* DOCUMENT TEXT:
The reading is physical: the left side is the rate at which probability mass at \(\mathbf{x}\) changes in time; the divergence on the right measures net outflow of mass carried by the field, so its negative is net inflow. Mass is neither created nor destroyed — probability always integrates to one — so the two sides must agree. This is the same equation that governs the flow of an incompressible fluid or the conservation of charge.

The continuity equation is what makes the conditional construction pay off. The marginal velocity field that transports \(p_t\) is recovered from the conditional fields by a weighted average — each data point contributes the field aimed at it, weighted by how plausibly the current location \(\mathbf{x}\) arose from that point:

\[ \mathbf{u}_t(\mathbf{x}) = \int \mathbf{u}_t(\mathbf{x} \mid \mathbf{z})\, \frac{p_t(\mathbf{x} \mid \mathbf{z})\, p_{\text{data}}(\mathbf{z})}{p_t(\mathbf{x})}\, \mathrm{d}\mathbf{z}. \]

This marginalization trick — verified by substituting the average into the continuity equation and checking it holds — is the theoretical heart of flow matching. The marginal field is intractable, just like the marginal density. But the conditional field \(\mathbf{u}_t(\mathbf{x} \mid \mathbf{z})\) is explicit: for the Gaussian path it is a short closed-form expression in \(\mathbf{x}, \mathbf{z}\), and \(\alpha_t, \beta_t\). The remaining question is whether we can train against the easy conditional field and still recover the hard marginal one.

Conditional flow matching

We can, and the reason is a clean identity between two losses. The loss we would like to minimize regresses a network \(\mathbf{u}_t^{\boldsymbol{\theta}}\) against the marginal field; the loss we can minimize, the conditional flow matching objective, regresses it against the explicit conditional field,

\[ \mathcal{L}_{\text{CFM}}(\boldsymbol{\theta}) = \mathbb{E}\Big[\big\|\,\mathbf{u}_t^{\boldsymbol{\theta}}(\mathbf{x}_t) - \mathbf{u}_t(\mathbf{x}_t \mid \mathbf{z})\,\big\|^2\Big], \]

with the expectation over a random time \(t \sim \mathrm{Unif}[0,1]\), a data point \(\mathbf{z} \sim p_{\text{data}}\), and a point \(\mathbf{x}_t \sim p_t(\cdot \mid \mathbf{z})\) on the conditional path. The two losses differ only by an additive constant independent of \(\boldsymbol{\theta}\), so they have identical gradients — minimizing the conditional loss is exactly minimizing the marginal one. The network learns the conditional field it is shown, and thereby, without ever being shown it, the marginal field that transports noise into data.

* PROBLEM:
Transcribe the passage on flow matching between "with the expectation" and "noise into data.", inclusive. The material that comes after this passage is separate and unrelated to it.

* DATA LISTING:
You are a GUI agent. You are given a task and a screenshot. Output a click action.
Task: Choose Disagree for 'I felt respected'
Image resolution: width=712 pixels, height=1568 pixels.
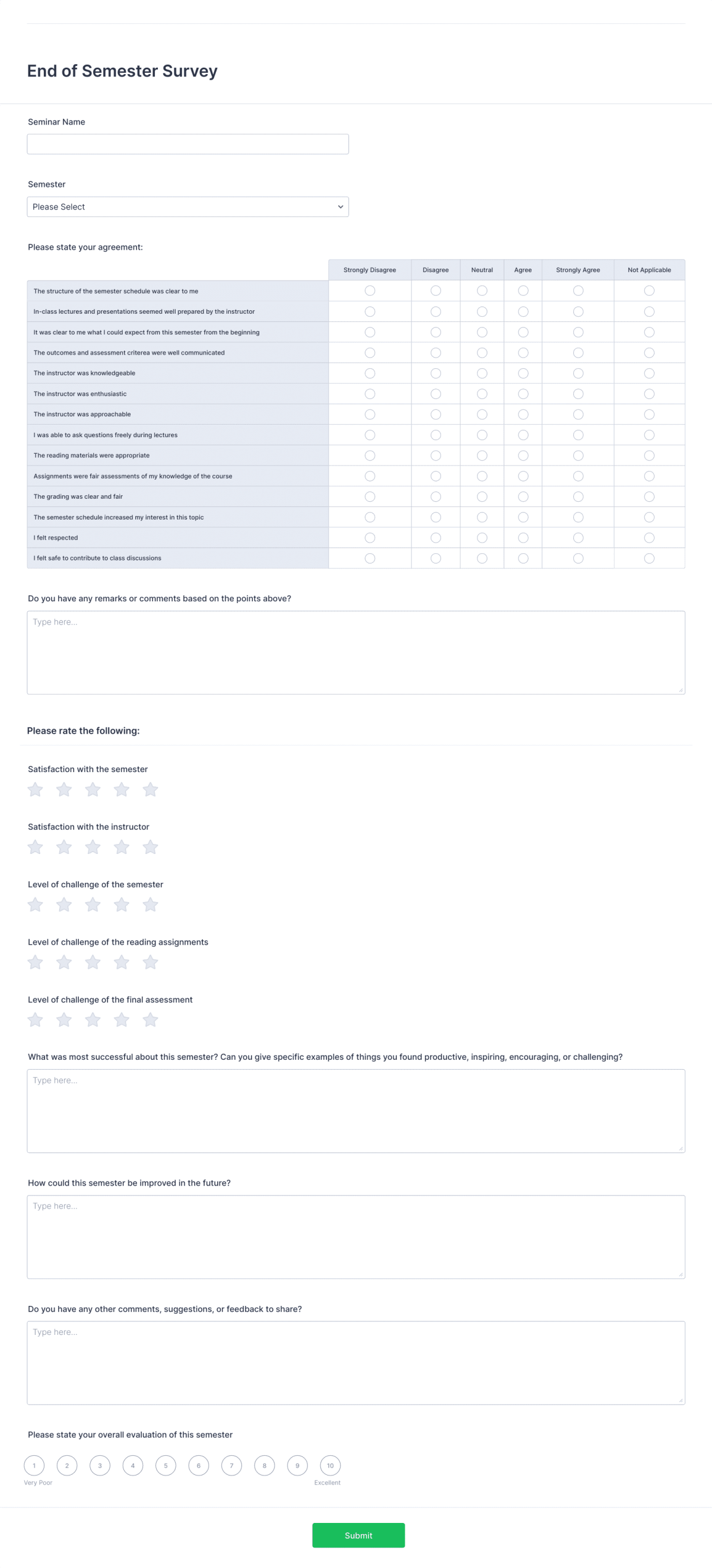click(435, 537)
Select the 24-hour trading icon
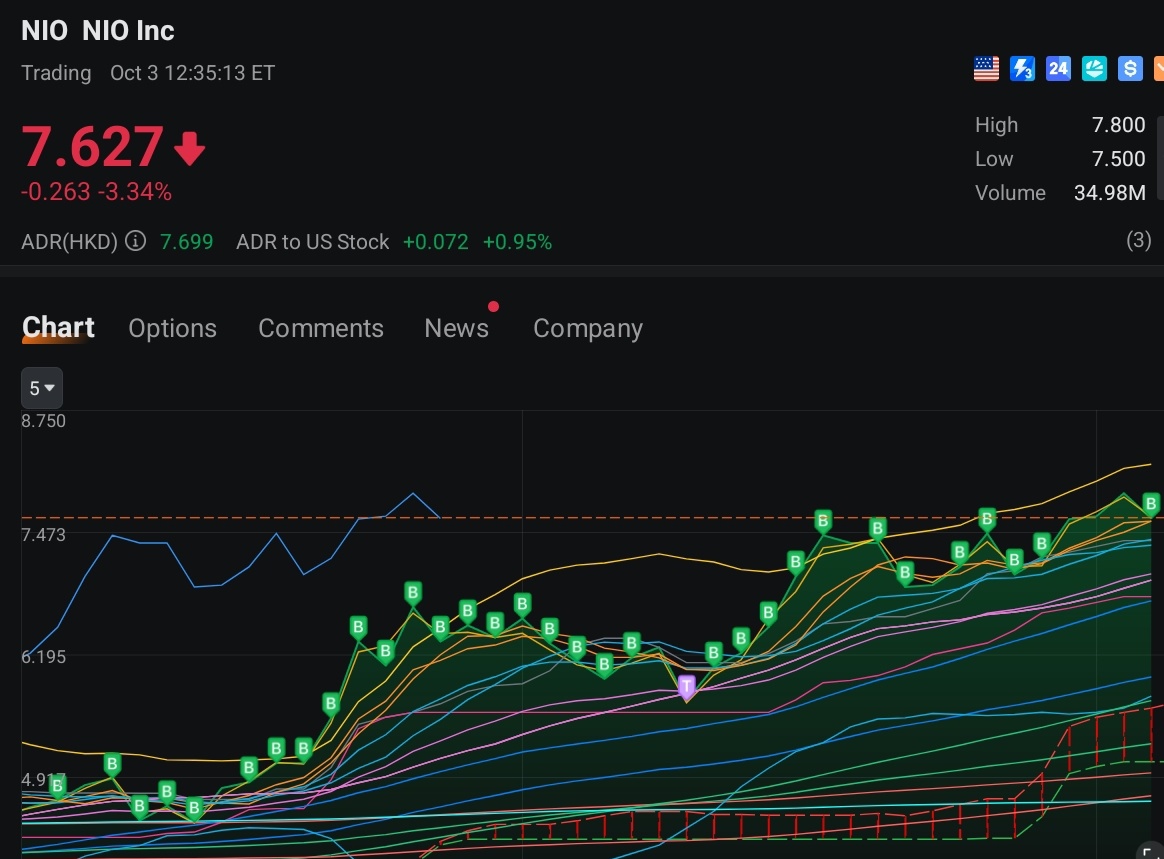This screenshot has width=1164, height=859. [x=1058, y=68]
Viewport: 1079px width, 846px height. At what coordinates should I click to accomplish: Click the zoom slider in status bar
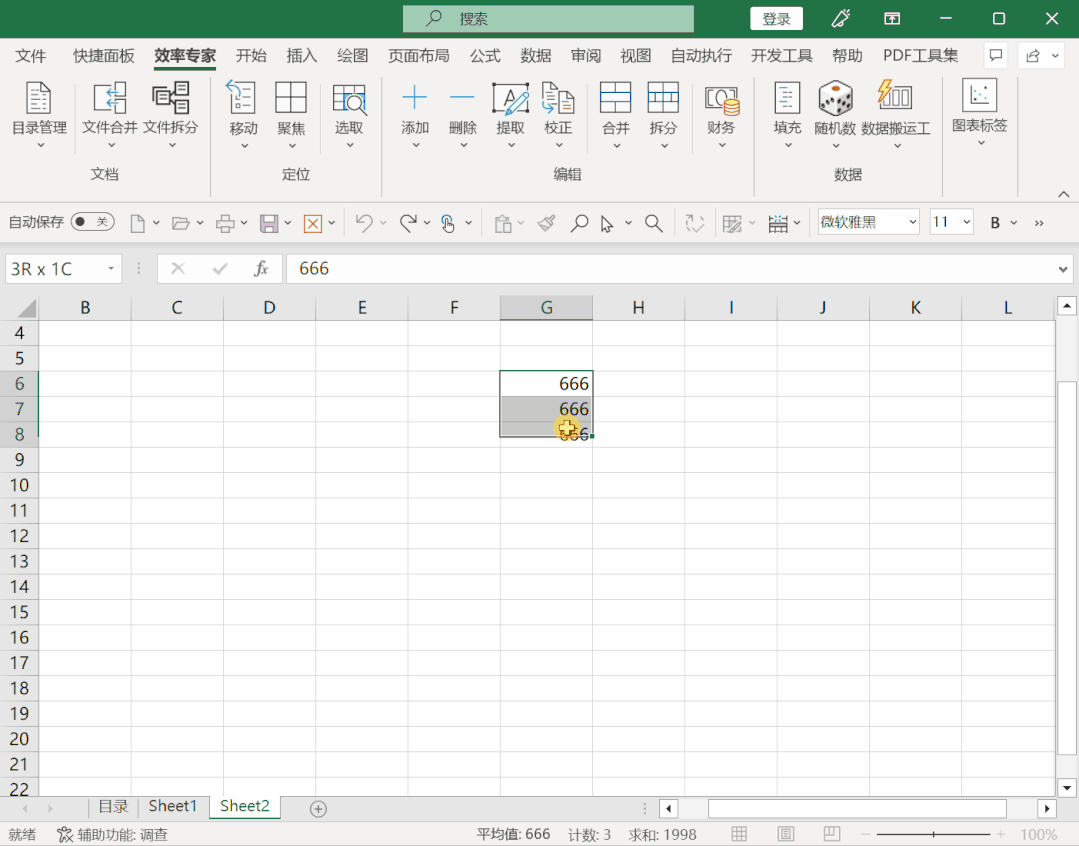[x=933, y=834]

* FINAL RESULT:
with the expectation over a random time \(t \sim \mathrm{Unif}[0,1]\), a data point \(\mathbf{z} \sim p_{\text{data}}\), and a point \(\mathbf{x}_t \sim p_t(\cdot \mid \mathbf{z})\) on the conditional path. The two losses differ only by an additive constant independent of \(\boldsymbol{\theta}\), so they have identical gradients — minimizing the conditional loss is exactly minimizing the marginal one. The network learns the conditional field it is shown, and thereby, without ever being shown it, the marginal field that transports noise into data.